Show only those lines of the entries where the string "accomplish" is found.

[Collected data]
▼▼▼
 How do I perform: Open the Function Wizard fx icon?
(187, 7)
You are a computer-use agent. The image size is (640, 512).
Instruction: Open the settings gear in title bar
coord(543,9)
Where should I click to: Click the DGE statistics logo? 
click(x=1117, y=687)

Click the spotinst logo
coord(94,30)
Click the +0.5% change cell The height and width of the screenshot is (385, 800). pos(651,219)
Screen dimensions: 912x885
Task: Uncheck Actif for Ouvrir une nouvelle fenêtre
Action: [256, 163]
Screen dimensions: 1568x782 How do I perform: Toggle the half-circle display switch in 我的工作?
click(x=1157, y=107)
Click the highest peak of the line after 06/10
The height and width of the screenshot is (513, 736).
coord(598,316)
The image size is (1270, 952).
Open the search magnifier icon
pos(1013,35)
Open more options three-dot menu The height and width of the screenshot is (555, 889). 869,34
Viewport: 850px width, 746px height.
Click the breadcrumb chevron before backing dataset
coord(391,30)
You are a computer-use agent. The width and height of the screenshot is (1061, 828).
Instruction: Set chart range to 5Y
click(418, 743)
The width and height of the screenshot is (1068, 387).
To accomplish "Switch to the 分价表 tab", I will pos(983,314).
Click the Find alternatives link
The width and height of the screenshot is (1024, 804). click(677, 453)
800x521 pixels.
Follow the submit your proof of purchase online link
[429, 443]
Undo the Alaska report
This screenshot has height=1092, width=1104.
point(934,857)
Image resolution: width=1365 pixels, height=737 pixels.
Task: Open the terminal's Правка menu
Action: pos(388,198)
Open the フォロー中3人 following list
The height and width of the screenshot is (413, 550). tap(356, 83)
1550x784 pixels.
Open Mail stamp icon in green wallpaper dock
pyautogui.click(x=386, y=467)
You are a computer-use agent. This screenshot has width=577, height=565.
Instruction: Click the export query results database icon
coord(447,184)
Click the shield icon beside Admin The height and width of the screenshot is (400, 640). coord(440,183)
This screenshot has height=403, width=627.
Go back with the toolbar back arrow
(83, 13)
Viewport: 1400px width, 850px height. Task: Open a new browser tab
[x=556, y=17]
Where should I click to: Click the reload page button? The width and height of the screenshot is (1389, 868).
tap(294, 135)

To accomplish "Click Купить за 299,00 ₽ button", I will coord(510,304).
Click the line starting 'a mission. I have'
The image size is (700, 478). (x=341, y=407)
▲▲▲
• Solution to the problem:
To accomplish "Switch to the 分价表 tab", I will pos(983,314).
To accomplish "Click Купить за 299,00 ₽ button", I will coord(510,304).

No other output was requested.